*Kaynak Metin*
↓

1915’e gelindiğinde de Ermenileri isyanlarında bir azalma görülmediğini söylemek yanlış olmayacaktır. Birinci Cihan Harbi’nin verdiği kargaşa ortamının yanında Büyük devletler tarafından desteklenmeleri, Anadolu toprakları üzerindeki hülyalarını pekiştirmeye yetmiş görünmekte idi. Avrupa devletlerinden gelen isyan emirleri ve bu isyanları desteklemeye yönelik silah yardımları, 1914 yılında daha da artarken Osmanlı ordusundaki Ermeniler de silahları ile birlikte ordudan firar etmiştir. Diğer taraftan, Doğu Cephesi’nde Ruslara hizmet etmekten çekinmeyen Ermeni isyancılar, Müttefiklerin Çanakkale Boğazı’nı geçememelerinden sonra faaliyetlerini daha da hızlandırmıştır. Van, Çatak, Bitlis civarında Türk köylerinde kıyım yaparken Van’ın işgal edilmesinde Rusların yanında durmuşlardır. Hatta Van isyanı sonrası devlet kurduklarını dahi bildirmişlerdir.

Bu şartlar altında Osmanlı hükümeti, 24 Nisan 1915 tarihinde vilayetlere ve mutasarrıflıklara gönderdiği emir ile, Ermeni komitelerinin kapatılması, evraklarına el konulması ve komitelerin elebaşlarının tutuklanması istemekten başka bir çare görememiş ve meşru hakkını kullanmıştır. Enver Paşa ise bölgede yaşayan Osmanlı vatandaşlarının can ve mal güvenliğinin bir an önce sağlanması adına 2 Mayıs 1915’te İçişleri Bakanı Talat Paşa’ya şu talimatı göndererek olaylar karşısındaki endişesini belirtmiştir:

“Van gölü etrafında ve Van valiliğince bilinen belirli yerlerdeki Ermeniler, isyanlarını sürdürmek için daima toplu ve hazır haldedirler. Toplu halde bulunan Ermenilerin buralardan çıkarılarak isyan yuvalarının dağıtılması düşüncesindeyim. III. Ordu Komutanlığı’nın verdiği bilgiye göre Ruslar 20 Nisan 1915 tarihinde kendi sınırları içindeki Müslümanları sefil ve perişan bir halde sınırlarımızdan içeriye sokmuşlardır. Hem buna karşılık olmak ve hem yukarıda bahsettiğim amacı sağlamak için ya bu Ermenileri aileleriyle birlikte Rus sınırı içine göndermek veyahut bu Ermeni ailelerini Anadolu içinde çeşitli yerlere dağıtmak gereklidir. Bu iki şekilden uygun olanının seçilmesiyle tatbikini rica ederim. Bir mahsuru yoksa isyancıların ailelerini ve isyan bölgesi halkını sınırlarımız dışına göndermeyi ve onların yerine dışarıdan gelen Müslüman halkın yerleştirilmesini tercih ederim.”

↑

*Görevler*
a. Aşağıdaki üç ifadenin yukarıdaki kaynak metinle uyuşup uyuşmadığını belirtin. Her biri için evet ya da hayır deyin ve kararı belirleyen sözleri metinden aynen alıntılayın. (i) Enver Paşa talimatını 2 Mayıs 1915'te İçişleri Bakanı Talat Paşa'ya göndermiştir. (ii) Osmanlı hükümetinin vilayetlere ve mutasarrıflıklara gönderdiği emir 20 Nisan 1915 tarihlidir. (iii) Enver Paşa, Ermeni ailelerini Anadolu içinde çeşitli yerlere dağıtmayı tercih ettiğini söylemiştir.
b. Kaynak metindeki talimatta Enver Paşa, Ermenilerin aileleriyle birlikte Rus sınırı içine gönderilmesini ya da Anadolu içinde dağıtılmasını hangi gerekçelere dayandırıyor? Bir ila üç cümleyle açıklayın.

*Sağlanan Veriler*

↓

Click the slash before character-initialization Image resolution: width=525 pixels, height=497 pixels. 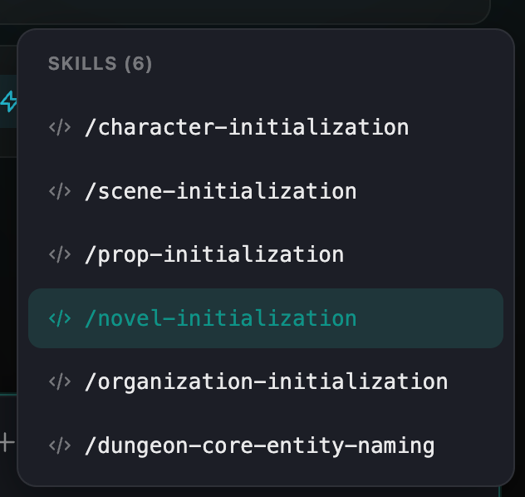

↑

*Görevlerin Cevapları*
a.
(i) Evet: "2 Mayıs 1915’te İçişleri Bakanı Talat Paşa’ya şu talimatı göndererek"
(ii) Hayır: "24 Nisan 1915 tarihinde vilayetlere ve mutasarrıflıklara gönderdiği emir ile"
(iii) Hayır: "Bir mahsuru yoksa isyancıların ailelerini ve isyan bölgesi halkını sınırlarımız dışına göndermeyi ve onların yerine dışarıdan gelen Müslüman halkın yerleştirilmesini tercih ederim."

b. Enver Paşa iki gerekçe gösteriyor. Birincisi, III. Ordu Komutanlığı'nın bilgisine göre Rusların 20 Nisan 1915'te kendi sınırları içindeki Müslümanları sefil ve perişan bir halde Osmanlı sınırlarından içeri sokmasına karşılık vermektir. İkincisi, Van gölü çevresinde toplu halde bulunan Ermenileri buralardan çıkararak isyan yuvalarını dağıtmaktır.